OrphanWilde comments on What is moral foundation theory good for? - Less Wrong
You are viewing a comment permalink. View the original post to see all comments and the full post content.
You are viewing a comment permalink. View the original post to see all comments and the full post content.
Comments (296)
Ah, I see. You and CharlieSheen think that the unit is one relationship, while I think the unit is one relationship-hour.
That doesn't resolve the issue; relationship hours can be unevenly distributed as well. Take five men and five women; one man can have ten relationship-hours, four can have zero, and all five women can have two.
The idea of hypergamy can be loosely summed up thus: Women have higher expectations than men.
Which implies, in a more connotation heavy manner, that the average man is less attractive to the average woman than the average woman is to the average man.
I'm not sure that hypergamy is strictly necessary, even presuming the phenomenon (uneven romantic/sexual opportunity distribution) it attempts to explain. Men having higher variability of attractiveness would produce the same phenomenon.
Yes, relationship hours are of course unevenly distributed -- but in this case, there would still be forty available female relationship-hours, to the forty available male relationship-hours.
This sounds like saying that wealth is of course unevenly distributed, but the set of people whose height in inches is an even number has the same amount of wealth as the set of people whose height in inches is an odd number.
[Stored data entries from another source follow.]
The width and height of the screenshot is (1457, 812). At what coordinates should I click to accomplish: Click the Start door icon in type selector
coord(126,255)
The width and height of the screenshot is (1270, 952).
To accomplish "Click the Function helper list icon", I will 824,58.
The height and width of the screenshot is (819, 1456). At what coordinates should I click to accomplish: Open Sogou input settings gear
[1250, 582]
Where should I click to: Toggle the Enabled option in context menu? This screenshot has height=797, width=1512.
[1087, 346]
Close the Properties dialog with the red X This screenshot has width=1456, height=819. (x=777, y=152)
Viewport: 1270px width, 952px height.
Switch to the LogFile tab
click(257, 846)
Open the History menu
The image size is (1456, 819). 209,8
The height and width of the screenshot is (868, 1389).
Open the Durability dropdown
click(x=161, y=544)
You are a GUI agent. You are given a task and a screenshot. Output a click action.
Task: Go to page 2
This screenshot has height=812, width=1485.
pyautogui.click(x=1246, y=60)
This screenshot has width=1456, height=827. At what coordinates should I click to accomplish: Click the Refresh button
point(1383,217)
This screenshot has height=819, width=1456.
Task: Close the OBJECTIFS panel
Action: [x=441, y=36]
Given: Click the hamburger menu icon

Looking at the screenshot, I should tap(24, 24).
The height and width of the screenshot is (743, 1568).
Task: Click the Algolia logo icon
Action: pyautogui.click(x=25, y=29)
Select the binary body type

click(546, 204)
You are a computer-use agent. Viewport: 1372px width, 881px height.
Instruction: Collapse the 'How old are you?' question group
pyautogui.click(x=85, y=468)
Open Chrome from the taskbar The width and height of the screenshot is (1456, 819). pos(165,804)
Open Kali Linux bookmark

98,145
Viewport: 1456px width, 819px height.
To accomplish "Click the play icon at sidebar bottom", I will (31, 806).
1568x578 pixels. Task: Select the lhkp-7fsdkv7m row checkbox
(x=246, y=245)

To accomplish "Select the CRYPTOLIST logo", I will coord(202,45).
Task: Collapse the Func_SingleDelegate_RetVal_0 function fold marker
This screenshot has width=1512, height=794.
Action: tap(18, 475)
Which is probably true, but also completely irrelevant for any discussion about inequality of wealth. You can always define two groups using some criteria that makes them come out the same, but the point isn't to compare arbitrarily defined groups, it's to compare indviduals.
His claim, since you seem to have missed it, is precisely that they are unevenly distributed; that the distribution is closer to the "One man with 10 hours, four with 0, five with 2" than to "Five men and women each with two hours."